After many years of planting apple trees all around the frontier, Johnny's earned the moniker Johnny Appleseed. Many of the now grown trees become a boon to the other pioneers just as the angel predicted. The harvested apples help the budding communities thrive and expand. Johnny, now older and wearing worn clothing along with a beard, but still sporting his iconic tin pot hat, pauses his travels to watch a pioneer festival. The local folks sing, dance, and play games with the apples, and finally have a huge feast with many dishes made using apples. Johnny is happy to see his trees bringing joy and good fortune, but quickly moves along followed by his animal companions.

In the end, after walking hundreds of miles and planting thousands of apple trees all along the way, an elderly Johnny finally rests for the last time under a tree. His angel appears again before him, and tells Johnny that it is time to go. Johnny's spirit gets up instead of his body, scared at first upon realizing he has passed away. Fear quickly turns into frustration as Johnny's spirit is reluctant to go to his final resting place, believing that his work is not done yet on Earth. However, the angel lovingly tells him that, where they are headed, they are low on apple trees. Hearing this, Johnny excitedly picks up his seed bag and happily agrees to go with him, singing together on the way.

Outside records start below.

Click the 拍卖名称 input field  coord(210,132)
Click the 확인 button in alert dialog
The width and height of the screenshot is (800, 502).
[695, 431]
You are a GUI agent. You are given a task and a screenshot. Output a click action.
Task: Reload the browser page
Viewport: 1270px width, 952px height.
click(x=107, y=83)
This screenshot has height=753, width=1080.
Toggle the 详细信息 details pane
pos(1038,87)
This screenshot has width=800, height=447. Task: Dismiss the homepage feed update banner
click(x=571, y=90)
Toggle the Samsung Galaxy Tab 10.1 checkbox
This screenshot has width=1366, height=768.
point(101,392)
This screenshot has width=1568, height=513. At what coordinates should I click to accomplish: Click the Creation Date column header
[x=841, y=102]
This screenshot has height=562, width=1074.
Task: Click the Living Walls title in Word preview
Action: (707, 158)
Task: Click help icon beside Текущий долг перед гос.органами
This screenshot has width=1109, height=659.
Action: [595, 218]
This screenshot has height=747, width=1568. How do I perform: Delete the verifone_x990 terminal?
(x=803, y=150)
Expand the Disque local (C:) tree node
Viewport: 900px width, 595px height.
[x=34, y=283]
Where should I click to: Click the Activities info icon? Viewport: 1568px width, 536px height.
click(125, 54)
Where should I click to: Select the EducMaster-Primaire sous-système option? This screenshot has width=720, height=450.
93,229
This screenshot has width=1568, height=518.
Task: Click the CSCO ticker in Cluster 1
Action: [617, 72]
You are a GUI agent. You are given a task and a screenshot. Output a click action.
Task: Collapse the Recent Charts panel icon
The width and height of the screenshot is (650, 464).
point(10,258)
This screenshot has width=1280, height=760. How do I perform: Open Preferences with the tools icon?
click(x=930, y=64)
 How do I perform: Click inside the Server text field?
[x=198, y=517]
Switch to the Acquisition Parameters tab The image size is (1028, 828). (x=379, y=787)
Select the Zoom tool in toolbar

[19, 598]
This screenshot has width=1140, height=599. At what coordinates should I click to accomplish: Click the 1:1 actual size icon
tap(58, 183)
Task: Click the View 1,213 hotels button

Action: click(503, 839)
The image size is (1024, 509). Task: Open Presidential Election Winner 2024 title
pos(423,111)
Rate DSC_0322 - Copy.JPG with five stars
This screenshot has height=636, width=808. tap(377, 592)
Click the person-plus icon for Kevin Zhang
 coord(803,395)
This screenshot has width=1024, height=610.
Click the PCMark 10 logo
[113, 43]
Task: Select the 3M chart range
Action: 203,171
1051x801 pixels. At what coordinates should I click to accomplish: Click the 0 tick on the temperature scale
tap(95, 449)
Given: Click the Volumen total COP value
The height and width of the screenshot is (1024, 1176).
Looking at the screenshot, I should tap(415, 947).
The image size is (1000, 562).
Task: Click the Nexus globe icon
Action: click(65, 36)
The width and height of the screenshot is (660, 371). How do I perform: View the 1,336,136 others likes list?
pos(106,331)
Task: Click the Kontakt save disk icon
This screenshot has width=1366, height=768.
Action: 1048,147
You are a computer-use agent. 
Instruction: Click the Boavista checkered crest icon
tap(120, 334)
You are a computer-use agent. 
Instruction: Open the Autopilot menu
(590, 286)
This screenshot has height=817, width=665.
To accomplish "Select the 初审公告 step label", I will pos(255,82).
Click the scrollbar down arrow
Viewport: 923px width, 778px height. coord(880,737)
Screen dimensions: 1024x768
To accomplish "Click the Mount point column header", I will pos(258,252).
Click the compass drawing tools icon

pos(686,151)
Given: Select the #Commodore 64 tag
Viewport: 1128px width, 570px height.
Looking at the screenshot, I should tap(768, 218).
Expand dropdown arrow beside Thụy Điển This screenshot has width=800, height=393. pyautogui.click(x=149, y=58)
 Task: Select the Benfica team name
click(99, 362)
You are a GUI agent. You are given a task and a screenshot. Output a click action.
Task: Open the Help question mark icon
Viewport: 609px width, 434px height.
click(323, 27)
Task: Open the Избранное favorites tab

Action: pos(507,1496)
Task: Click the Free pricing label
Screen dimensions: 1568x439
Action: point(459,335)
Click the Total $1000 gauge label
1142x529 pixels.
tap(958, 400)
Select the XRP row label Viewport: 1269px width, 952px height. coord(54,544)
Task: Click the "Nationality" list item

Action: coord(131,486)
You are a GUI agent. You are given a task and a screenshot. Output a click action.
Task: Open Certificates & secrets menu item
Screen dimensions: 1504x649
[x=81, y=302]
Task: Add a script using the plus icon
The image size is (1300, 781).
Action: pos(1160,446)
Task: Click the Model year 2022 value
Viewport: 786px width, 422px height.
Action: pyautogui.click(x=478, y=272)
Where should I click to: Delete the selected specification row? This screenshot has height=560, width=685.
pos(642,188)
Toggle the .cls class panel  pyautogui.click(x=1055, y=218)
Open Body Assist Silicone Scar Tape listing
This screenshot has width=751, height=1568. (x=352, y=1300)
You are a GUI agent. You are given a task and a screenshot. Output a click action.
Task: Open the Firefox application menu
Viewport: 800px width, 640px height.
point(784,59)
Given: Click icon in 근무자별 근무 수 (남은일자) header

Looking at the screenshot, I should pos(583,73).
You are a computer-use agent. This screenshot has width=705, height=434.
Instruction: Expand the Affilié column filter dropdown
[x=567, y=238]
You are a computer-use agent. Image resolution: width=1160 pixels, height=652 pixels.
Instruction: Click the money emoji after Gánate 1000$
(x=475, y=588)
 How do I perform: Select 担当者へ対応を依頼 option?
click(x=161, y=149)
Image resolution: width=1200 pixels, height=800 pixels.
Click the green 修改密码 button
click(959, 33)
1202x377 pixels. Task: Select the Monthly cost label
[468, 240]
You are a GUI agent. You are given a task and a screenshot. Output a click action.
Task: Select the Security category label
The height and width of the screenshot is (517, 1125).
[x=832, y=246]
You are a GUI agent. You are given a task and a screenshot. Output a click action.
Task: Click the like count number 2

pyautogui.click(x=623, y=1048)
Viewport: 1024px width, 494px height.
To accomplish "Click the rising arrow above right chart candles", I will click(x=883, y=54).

The narrator finishes by saying that he always thinks of Johnny Appleseed whenever he looks up because the clouds in the sky are not really clouds at all: "They're apple blossoms, if you please, from John's heavenly orchard of apple trees".

==Songs==
- "The Lord is Good to Me"
- "Get on the Wagon Rolling West" (Pioneers song)
- "The Apple Song (There's a Lot of Work To Do)"
- "Apple Feast"
- "The Apple Song (There's a Lot of Work To Do)" (Reprise)

==Cast==
- Dennis Day - Narrator, The Old Settler, Johnny Appleseed, Johnny's Angel

===Uncredited===
- Jimmy MacDonald - Additional voices
- The Rhythmaires - Vocals, Additional voices

==Theatrical release==
The film was originally a sequence in Melody Time, released May 27, 1948, then reissued as a stand-alone short on Christmas of 1955 and later reissued again by Buena Vista Distribution in 1967 as part of Disney's Cartoon Special.

==Home media==
The short was included on the DVD releases of Disney's American Legends, on February 12, 2002; Volume 3 of Walt Disney's It's a Small World of Fun! in February 2007; and Volume 6 of Walt Disney Animation Collection: Classic Short Films on May 12, 2009.